■ DESCRIPTION OF THE TASK
Of the material below, only the lines from the line containing "Click the red 0.61937" down to the line containing "Given: Open the three-dot more options menu" belong in the answer, written out exactly.

[Opening MATERIAL FOR THE TASK section]

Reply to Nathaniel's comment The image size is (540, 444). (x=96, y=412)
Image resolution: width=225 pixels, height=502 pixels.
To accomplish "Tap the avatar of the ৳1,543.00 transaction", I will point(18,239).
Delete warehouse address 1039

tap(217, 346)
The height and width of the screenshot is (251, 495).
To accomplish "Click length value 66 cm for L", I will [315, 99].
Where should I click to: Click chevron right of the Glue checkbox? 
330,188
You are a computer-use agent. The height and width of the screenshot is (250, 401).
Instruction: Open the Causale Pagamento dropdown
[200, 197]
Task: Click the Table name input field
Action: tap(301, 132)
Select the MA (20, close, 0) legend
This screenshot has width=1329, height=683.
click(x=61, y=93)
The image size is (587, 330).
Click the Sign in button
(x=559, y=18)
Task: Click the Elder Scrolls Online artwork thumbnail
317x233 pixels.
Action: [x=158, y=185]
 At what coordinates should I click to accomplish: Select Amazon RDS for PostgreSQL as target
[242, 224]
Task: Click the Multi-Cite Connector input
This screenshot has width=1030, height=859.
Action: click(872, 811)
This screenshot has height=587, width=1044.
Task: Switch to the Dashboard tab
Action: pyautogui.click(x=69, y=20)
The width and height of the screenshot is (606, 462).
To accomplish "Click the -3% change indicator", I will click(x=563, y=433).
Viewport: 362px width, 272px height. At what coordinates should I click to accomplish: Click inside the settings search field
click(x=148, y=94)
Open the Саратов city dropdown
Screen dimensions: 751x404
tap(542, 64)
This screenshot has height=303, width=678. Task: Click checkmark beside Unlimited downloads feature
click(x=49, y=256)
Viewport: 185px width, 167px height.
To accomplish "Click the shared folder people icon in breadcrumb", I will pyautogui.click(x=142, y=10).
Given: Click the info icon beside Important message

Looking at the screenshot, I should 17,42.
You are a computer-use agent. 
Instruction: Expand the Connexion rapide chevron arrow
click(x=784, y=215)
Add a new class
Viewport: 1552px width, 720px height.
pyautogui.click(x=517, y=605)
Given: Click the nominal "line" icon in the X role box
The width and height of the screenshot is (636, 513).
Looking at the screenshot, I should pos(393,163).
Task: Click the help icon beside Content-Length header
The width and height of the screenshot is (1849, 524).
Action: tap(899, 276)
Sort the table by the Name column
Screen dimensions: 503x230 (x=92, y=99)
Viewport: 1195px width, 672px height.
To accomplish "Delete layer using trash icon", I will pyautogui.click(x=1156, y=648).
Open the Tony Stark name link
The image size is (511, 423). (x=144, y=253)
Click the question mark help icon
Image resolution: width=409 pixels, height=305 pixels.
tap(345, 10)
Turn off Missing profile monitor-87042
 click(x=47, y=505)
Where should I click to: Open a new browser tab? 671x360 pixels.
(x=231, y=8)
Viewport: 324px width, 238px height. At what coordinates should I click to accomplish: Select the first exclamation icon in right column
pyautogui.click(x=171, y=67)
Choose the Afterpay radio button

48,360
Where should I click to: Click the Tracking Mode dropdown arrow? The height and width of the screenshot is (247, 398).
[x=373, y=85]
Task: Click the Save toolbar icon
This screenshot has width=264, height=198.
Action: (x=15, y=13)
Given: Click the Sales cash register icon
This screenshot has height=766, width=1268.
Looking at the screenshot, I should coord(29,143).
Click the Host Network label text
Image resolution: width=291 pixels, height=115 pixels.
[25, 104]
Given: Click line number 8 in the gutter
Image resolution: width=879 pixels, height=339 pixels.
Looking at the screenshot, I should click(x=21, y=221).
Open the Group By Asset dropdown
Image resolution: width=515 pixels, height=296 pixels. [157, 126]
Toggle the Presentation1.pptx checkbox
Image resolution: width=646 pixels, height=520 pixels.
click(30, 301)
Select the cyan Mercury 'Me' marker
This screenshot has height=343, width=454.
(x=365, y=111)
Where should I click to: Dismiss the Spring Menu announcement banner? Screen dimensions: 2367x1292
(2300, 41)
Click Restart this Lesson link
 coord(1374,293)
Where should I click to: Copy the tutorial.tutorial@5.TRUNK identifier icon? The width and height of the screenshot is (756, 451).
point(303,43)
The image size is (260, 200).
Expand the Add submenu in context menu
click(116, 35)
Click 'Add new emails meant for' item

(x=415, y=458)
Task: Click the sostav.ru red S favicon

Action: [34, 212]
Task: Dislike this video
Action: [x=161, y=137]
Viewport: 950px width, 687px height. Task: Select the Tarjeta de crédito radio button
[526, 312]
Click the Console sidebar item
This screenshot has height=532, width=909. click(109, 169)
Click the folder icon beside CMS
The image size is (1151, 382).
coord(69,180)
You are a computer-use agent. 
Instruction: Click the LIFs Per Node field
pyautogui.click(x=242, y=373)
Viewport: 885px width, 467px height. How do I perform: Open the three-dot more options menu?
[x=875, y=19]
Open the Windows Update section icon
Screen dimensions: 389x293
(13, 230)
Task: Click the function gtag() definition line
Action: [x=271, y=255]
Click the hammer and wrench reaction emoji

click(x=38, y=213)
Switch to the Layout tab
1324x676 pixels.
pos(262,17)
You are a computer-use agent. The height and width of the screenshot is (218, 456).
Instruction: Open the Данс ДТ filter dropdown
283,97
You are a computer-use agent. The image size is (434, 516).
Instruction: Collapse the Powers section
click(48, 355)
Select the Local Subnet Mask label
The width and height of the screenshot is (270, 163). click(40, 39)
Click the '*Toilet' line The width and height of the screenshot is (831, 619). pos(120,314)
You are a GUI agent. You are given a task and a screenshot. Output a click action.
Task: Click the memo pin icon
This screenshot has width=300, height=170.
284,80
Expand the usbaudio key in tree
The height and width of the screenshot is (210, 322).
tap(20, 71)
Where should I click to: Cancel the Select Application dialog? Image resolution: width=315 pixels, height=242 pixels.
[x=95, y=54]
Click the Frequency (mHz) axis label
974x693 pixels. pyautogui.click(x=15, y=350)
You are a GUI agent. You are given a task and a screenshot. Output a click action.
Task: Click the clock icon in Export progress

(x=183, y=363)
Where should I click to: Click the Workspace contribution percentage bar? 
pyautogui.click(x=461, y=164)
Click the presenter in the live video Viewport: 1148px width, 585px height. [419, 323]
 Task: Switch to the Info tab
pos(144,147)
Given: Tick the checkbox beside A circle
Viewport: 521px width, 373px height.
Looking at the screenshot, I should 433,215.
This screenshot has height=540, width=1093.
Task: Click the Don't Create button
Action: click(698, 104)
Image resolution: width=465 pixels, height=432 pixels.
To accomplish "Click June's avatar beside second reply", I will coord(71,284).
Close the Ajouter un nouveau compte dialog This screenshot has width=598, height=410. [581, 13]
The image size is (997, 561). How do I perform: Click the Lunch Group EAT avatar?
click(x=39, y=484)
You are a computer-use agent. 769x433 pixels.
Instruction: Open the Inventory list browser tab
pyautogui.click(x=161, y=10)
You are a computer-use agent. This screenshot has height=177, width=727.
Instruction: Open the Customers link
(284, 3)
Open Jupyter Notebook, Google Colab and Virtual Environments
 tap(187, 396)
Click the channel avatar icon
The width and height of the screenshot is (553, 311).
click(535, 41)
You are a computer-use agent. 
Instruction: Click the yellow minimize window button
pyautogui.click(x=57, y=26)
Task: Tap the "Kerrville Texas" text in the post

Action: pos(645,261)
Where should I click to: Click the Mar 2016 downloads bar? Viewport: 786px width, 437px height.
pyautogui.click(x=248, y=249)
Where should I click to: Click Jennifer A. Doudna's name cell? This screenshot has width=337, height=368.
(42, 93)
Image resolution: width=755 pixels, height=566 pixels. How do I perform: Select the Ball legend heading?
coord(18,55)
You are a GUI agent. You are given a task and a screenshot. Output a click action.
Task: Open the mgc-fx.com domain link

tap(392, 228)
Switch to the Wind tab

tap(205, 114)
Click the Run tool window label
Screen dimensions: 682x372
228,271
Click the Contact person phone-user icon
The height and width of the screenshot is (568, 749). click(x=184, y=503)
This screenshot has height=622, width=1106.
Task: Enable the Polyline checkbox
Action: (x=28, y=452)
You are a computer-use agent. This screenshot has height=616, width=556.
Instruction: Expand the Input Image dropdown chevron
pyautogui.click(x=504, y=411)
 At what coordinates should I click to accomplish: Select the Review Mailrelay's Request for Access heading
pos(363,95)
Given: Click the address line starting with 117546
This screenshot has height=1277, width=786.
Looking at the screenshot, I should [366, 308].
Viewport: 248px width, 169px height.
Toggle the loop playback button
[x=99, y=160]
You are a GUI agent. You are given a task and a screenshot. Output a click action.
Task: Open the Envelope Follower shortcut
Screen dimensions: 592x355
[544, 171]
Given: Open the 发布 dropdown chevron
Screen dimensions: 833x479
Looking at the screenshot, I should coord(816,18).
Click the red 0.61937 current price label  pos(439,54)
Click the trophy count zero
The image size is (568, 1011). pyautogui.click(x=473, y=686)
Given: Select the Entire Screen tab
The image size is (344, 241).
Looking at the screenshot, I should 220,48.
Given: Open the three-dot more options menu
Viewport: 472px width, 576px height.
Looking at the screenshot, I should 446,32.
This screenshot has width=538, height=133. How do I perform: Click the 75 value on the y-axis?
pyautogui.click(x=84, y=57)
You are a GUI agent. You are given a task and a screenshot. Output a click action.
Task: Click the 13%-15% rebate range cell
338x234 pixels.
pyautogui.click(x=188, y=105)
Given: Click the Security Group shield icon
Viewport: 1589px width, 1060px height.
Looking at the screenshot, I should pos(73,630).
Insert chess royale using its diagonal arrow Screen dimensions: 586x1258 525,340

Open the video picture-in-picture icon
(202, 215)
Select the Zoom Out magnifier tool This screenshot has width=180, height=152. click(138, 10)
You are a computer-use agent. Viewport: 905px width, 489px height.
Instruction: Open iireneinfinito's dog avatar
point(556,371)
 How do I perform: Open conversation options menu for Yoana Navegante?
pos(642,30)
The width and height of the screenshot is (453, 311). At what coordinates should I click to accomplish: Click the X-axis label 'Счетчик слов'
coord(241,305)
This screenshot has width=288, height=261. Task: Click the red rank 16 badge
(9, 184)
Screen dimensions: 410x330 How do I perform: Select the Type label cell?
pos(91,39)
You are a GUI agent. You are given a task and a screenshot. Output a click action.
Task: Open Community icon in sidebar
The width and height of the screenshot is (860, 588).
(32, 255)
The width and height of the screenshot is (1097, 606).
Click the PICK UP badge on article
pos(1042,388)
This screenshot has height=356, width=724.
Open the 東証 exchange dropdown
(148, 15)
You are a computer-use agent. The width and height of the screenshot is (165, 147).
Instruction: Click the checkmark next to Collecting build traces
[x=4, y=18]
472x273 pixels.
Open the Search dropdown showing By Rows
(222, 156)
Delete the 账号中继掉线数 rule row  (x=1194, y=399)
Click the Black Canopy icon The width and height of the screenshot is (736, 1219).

[Closing MATERIAL FOR THE TASK section]

■ TASK OUTPUT
Click the red 0.61937 current price label  pos(439,54)
Click the trophy count zero
The image size is (568, 1011). pyautogui.click(x=473, y=686)
Given: Select the Entire Screen tab
The image size is (344, 241).
Looking at the screenshot, I should 220,48.
Given: Open the three-dot more options menu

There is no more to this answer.